↓↓↓
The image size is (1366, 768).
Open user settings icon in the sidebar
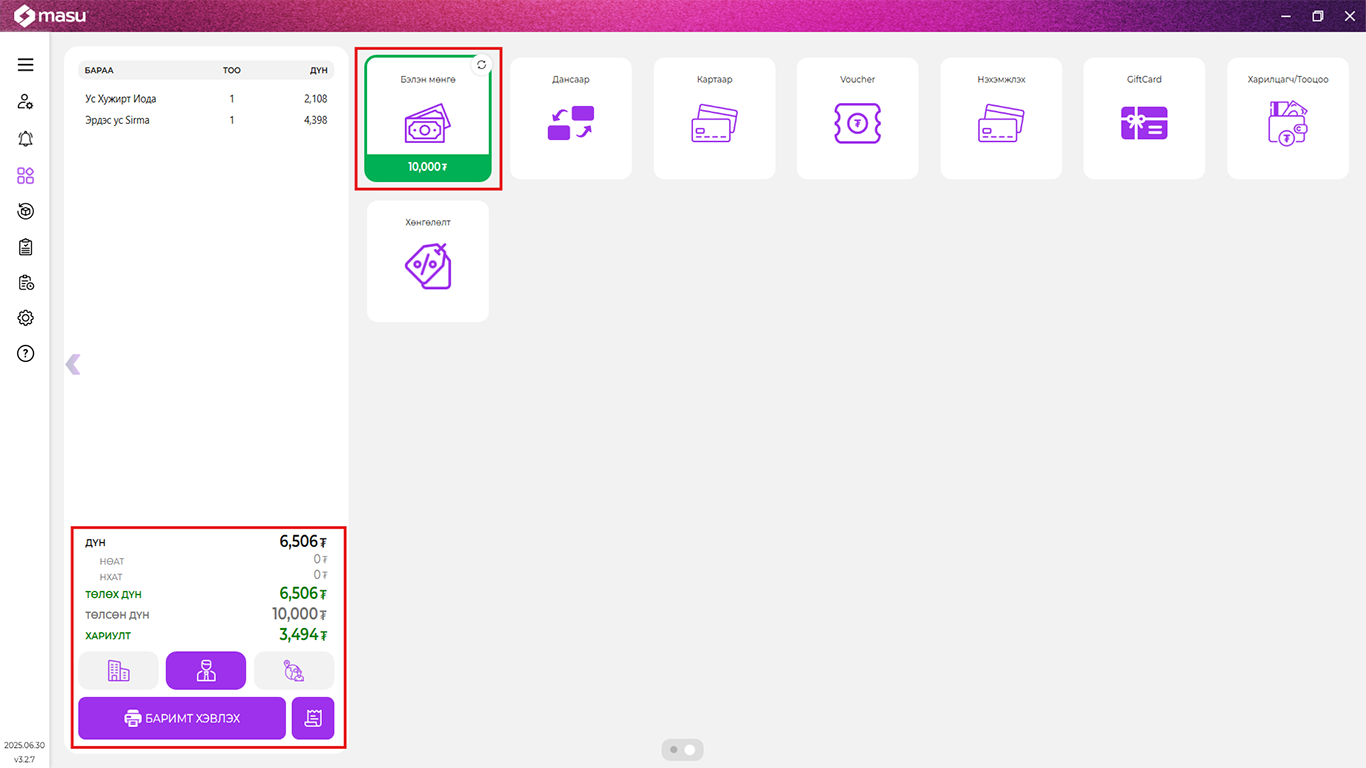25,102
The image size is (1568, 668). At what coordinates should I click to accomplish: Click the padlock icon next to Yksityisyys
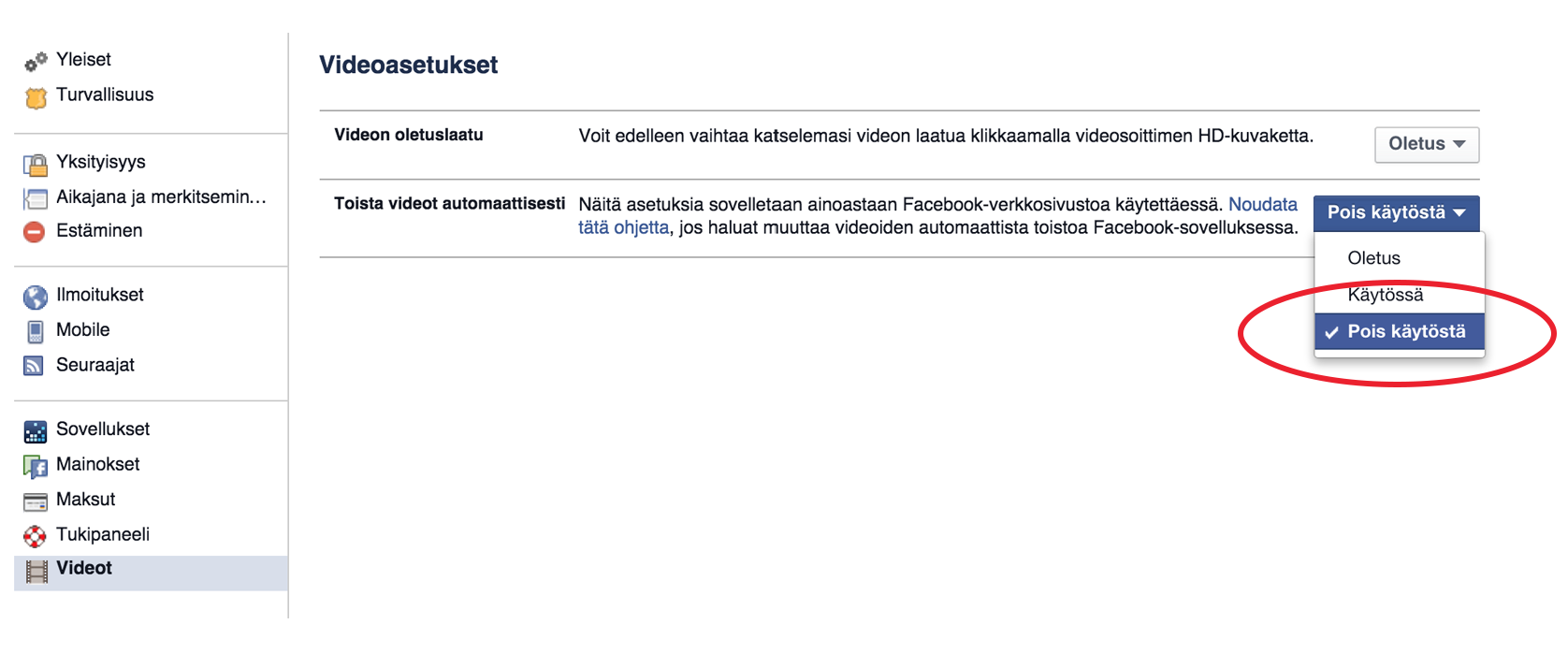tap(36, 165)
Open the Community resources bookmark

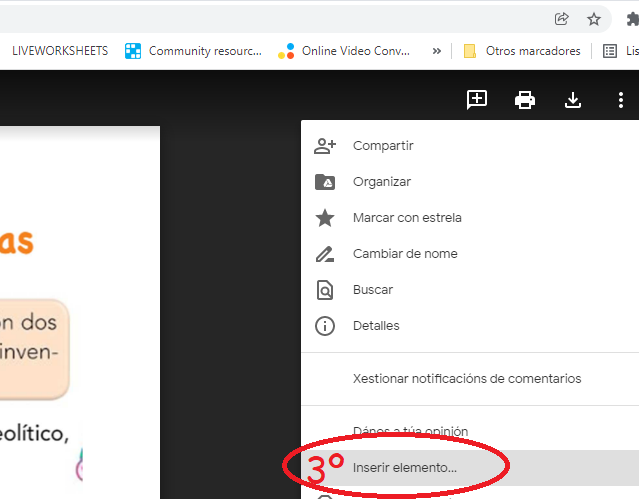pos(194,51)
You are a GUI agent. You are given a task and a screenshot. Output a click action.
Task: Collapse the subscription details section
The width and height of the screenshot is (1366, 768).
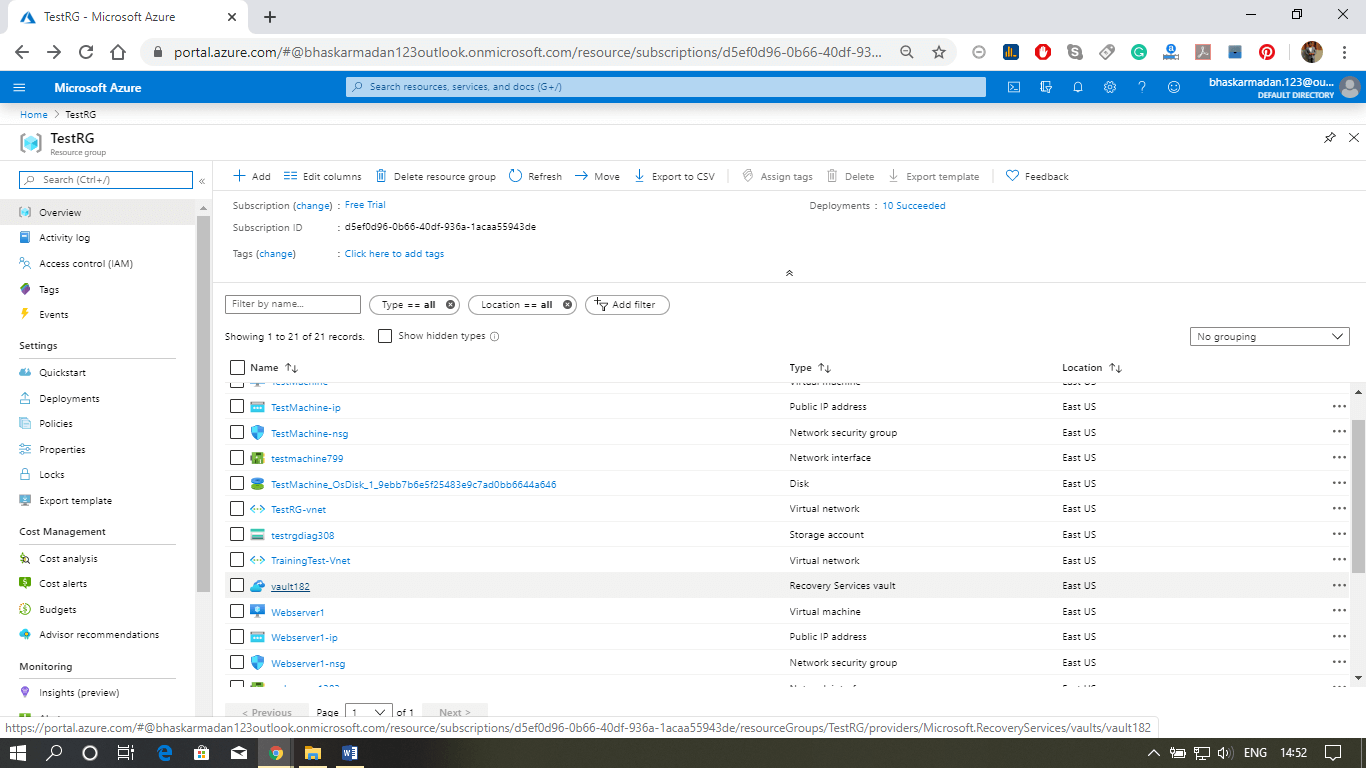pos(789,272)
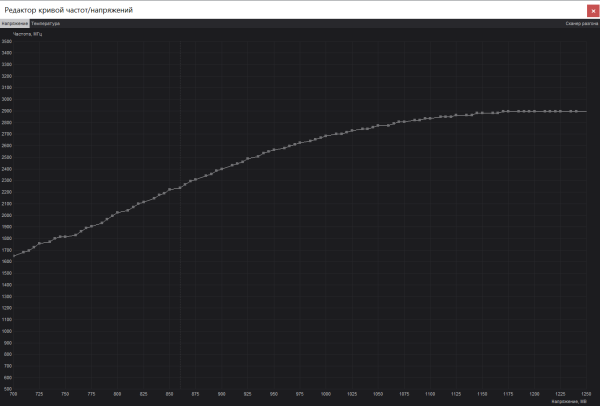The height and width of the screenshot is (406, 600).
Task: Click the curve point at 1175 mV
Action: click(507, 111)
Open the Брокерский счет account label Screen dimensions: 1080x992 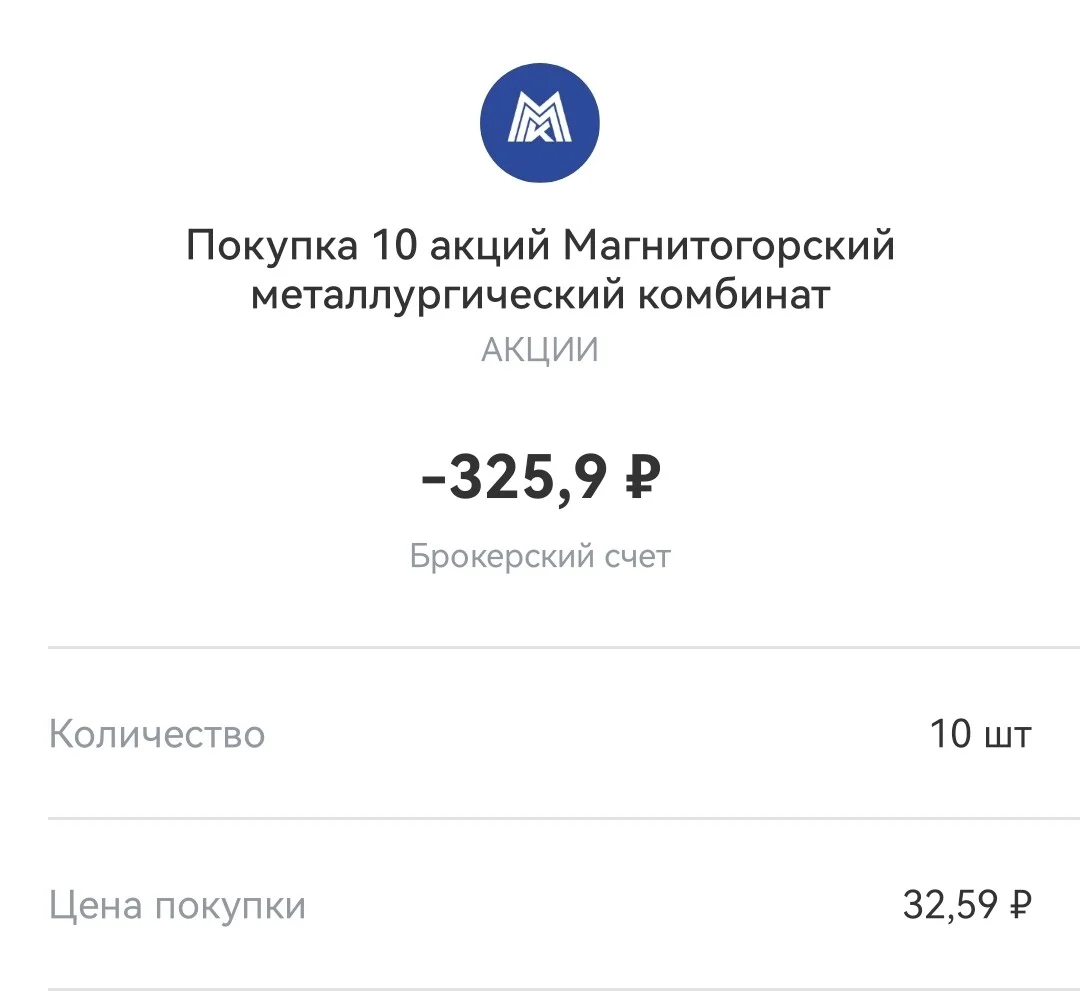point(540,556)
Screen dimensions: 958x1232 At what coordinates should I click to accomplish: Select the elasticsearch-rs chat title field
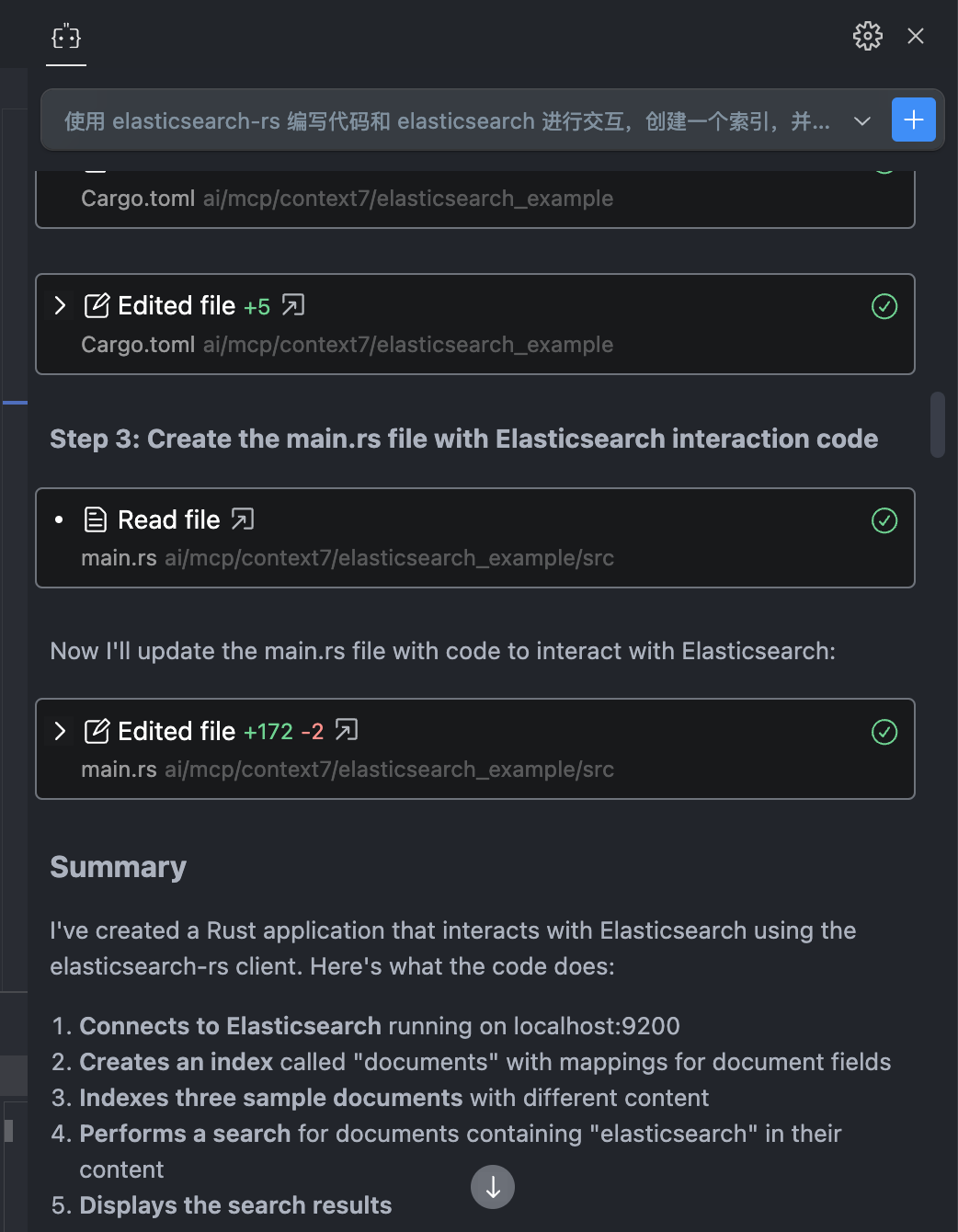tap(447, 121)
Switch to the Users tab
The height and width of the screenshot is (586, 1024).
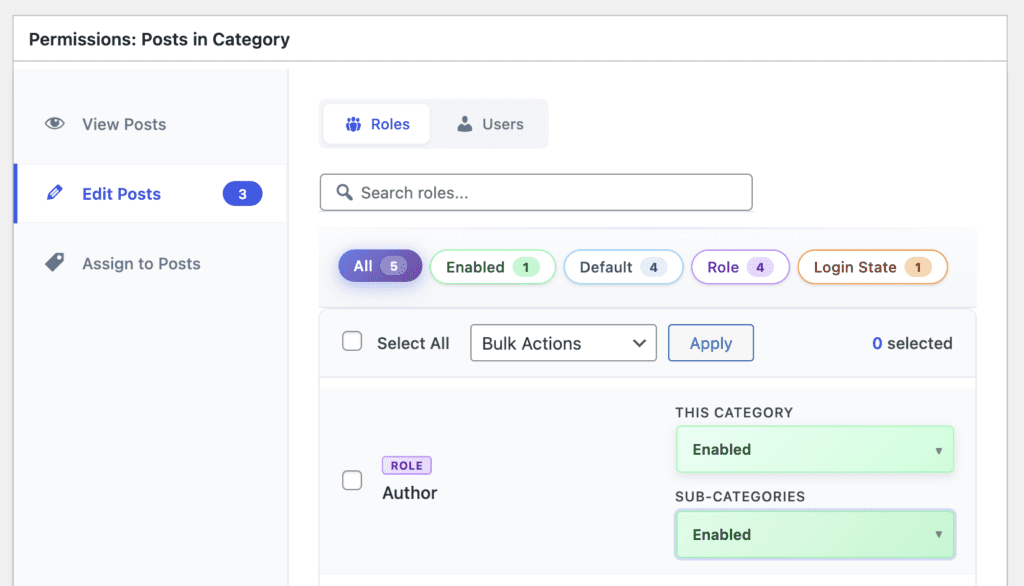pos(489,124)
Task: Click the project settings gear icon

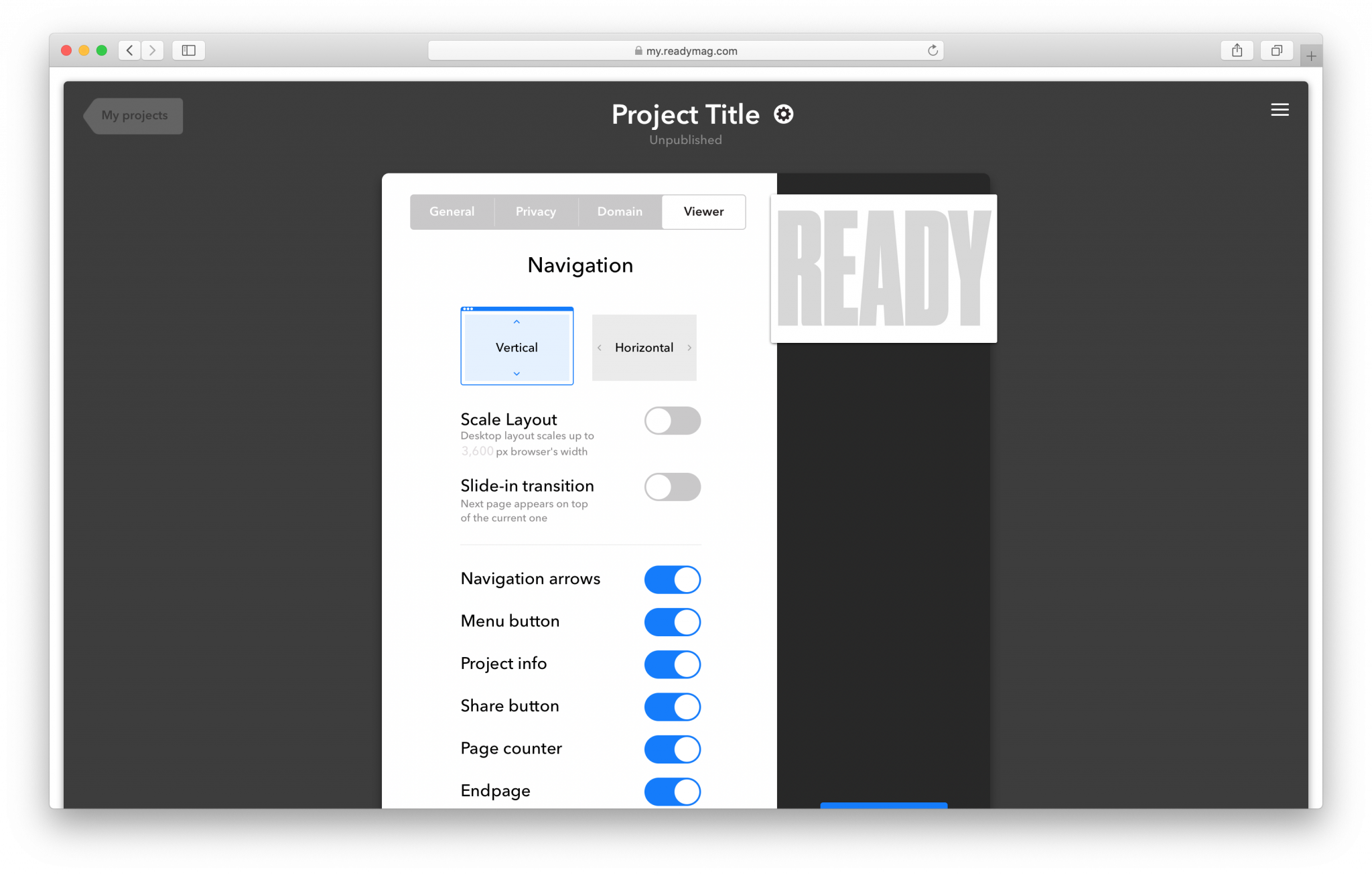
↑↑↑
What you need to do:
From the line containing "The height and width of the screenshot is (586, 1024)." through the last line of the records, both included, output those lines exactly and nothing else; skip the pictures.

Exercise response:
The height and width of the screenshot is (586, 1024).
pos(489,124)
Task: Click the project settings gear icon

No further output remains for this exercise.